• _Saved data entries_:
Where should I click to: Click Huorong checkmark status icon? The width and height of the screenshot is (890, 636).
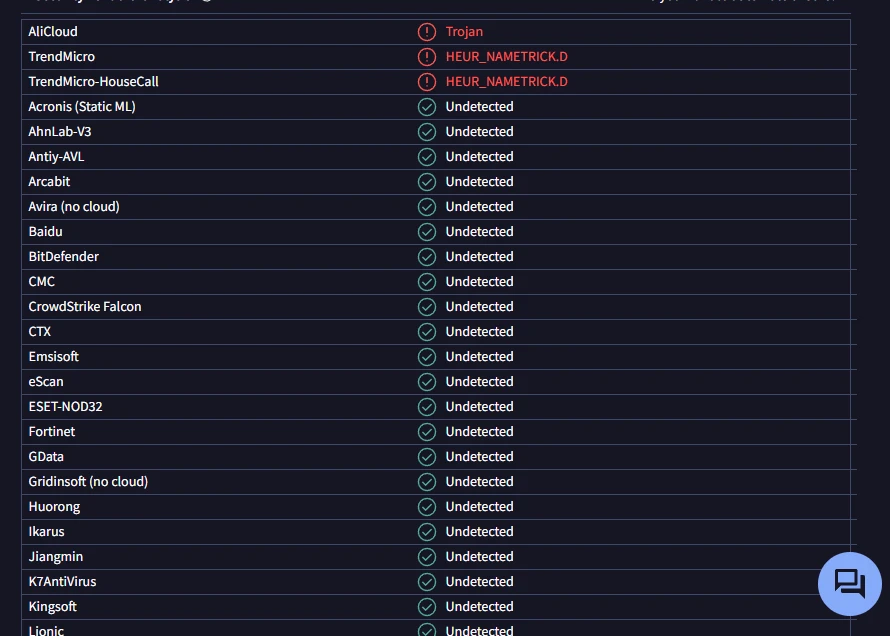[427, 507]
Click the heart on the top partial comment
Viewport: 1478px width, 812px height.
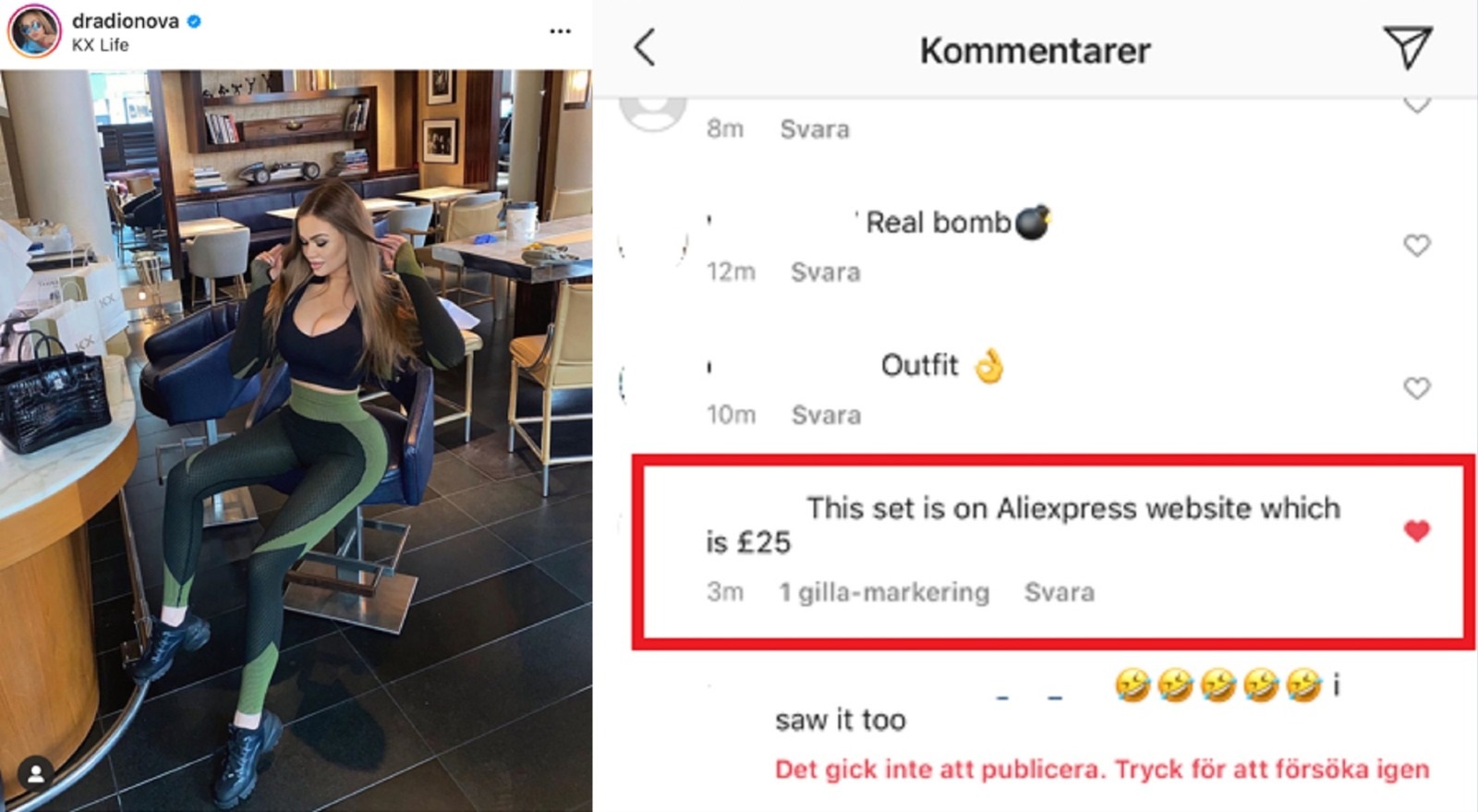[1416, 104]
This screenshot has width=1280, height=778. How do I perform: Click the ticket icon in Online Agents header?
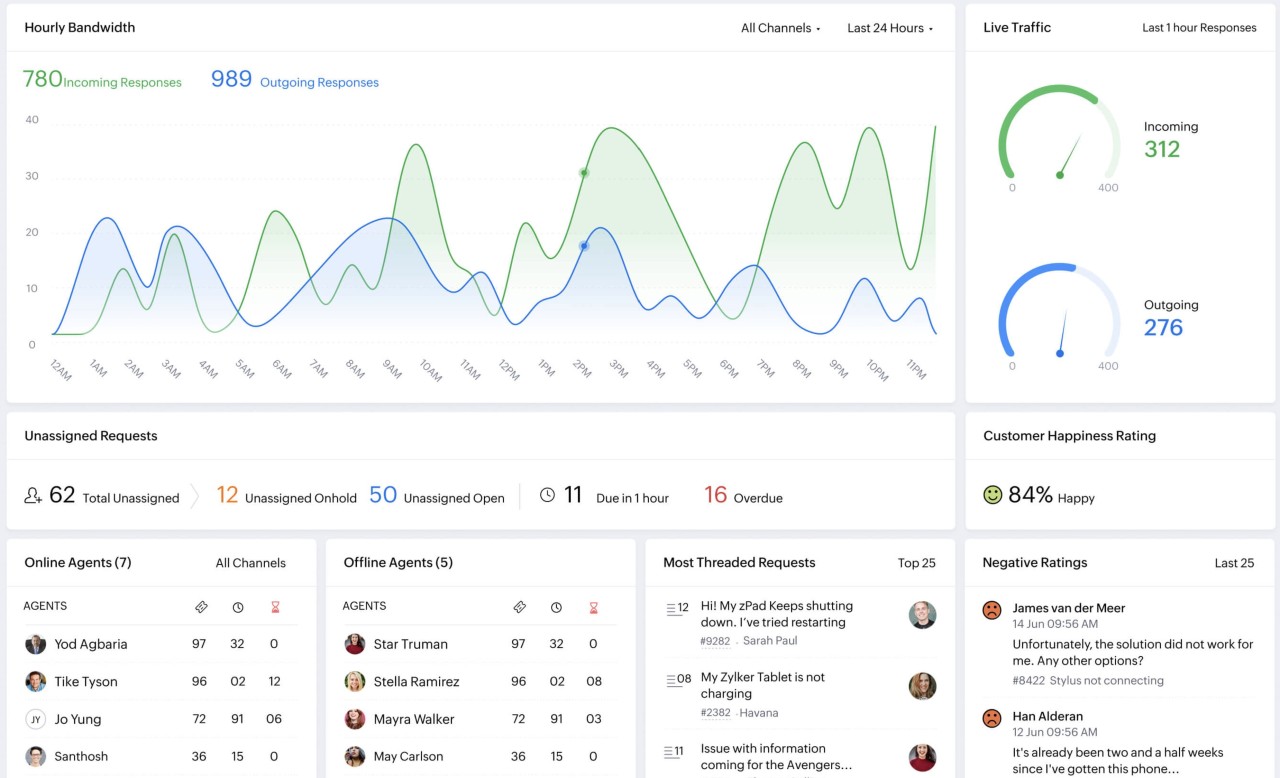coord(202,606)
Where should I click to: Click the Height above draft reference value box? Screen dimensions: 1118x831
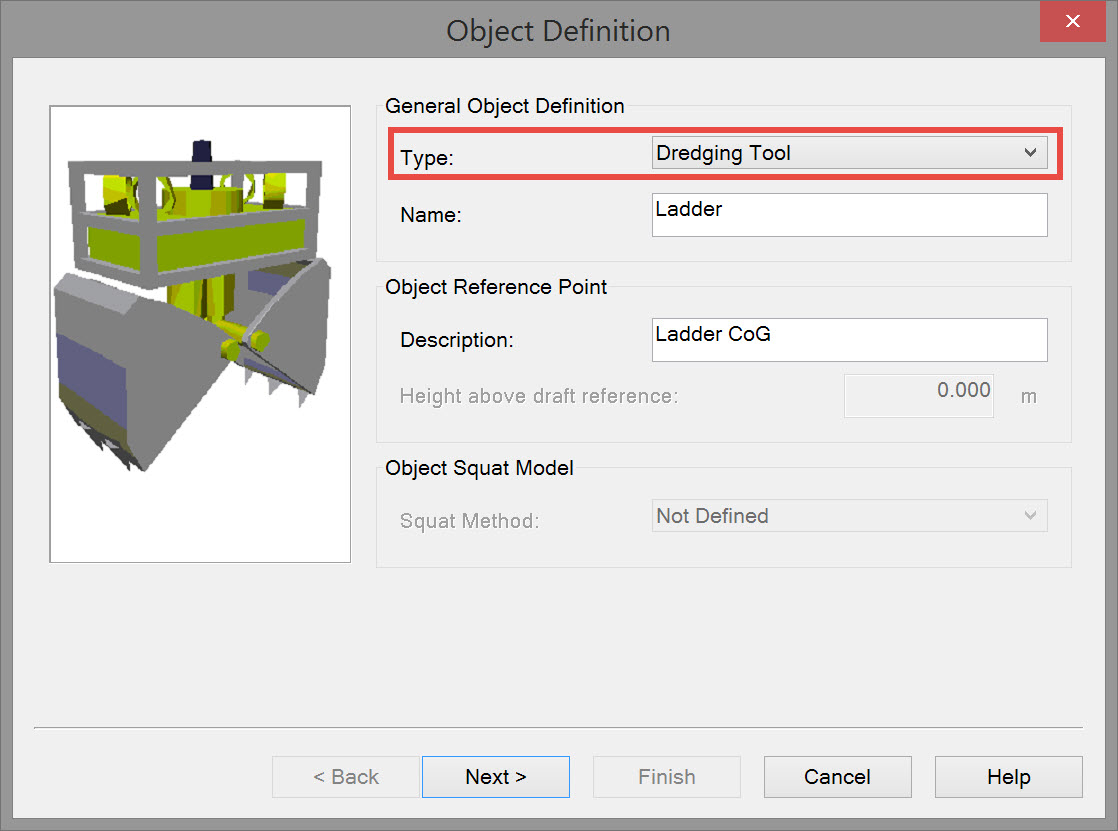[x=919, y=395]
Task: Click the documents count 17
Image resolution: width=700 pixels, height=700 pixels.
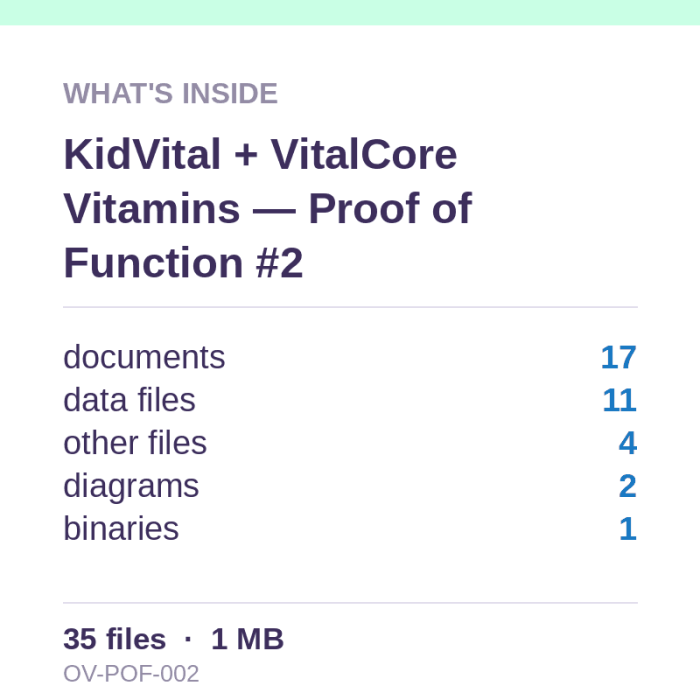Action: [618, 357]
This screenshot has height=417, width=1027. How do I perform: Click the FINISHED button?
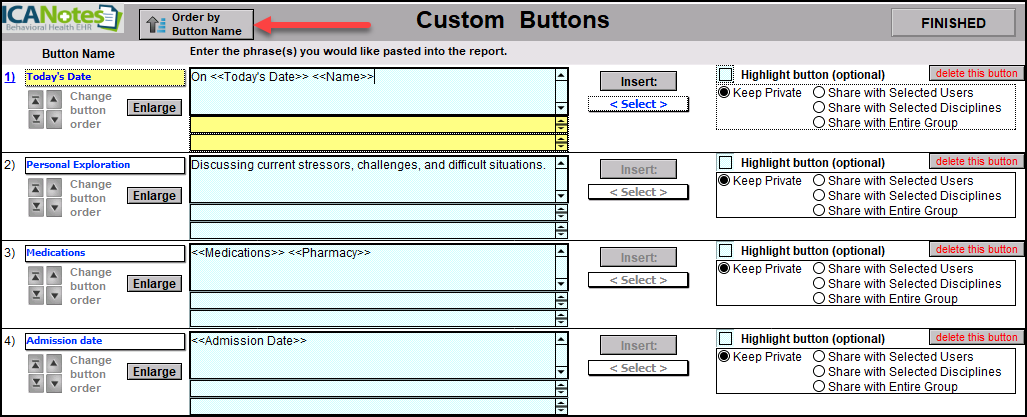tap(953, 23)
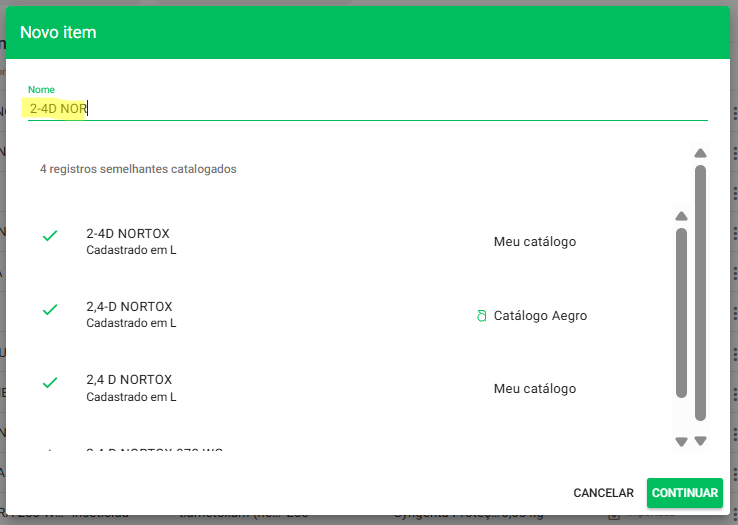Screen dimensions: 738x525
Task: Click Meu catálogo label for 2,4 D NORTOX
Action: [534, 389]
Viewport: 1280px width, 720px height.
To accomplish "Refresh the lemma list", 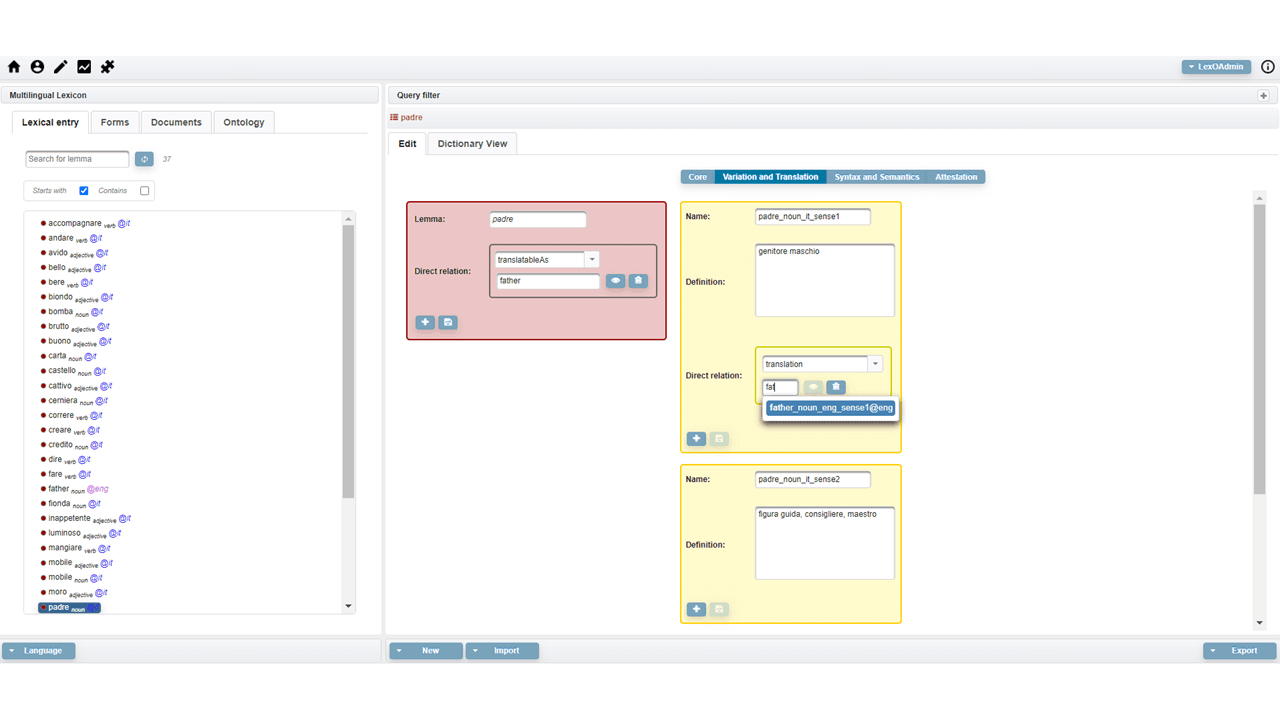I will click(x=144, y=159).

• _How to complete this task_: Nothing but the lines from the first line of the records above to the line with "Task: Click the documents count 17", inclusive, should be transcribed exactly, and the pictures must be left out.

• _Expected answer_:
Where should I click to: Click Huorong checkmark status icon? The width and height of the screenshot is (890, 636).
[427, 507]
Click the heart on the top partial comment
Viewport: 1478px width, 812px height.
[1416, 104]
This screenshot has width=1280, height=778. How do I perform: Click the ticket icon in Online Agents header?
coord(202,606)
Where should I click to: Click the Height above draft reference value box? Screen dimensions: 1118x831
[x=919, y=395]
Task: Click the documents count 17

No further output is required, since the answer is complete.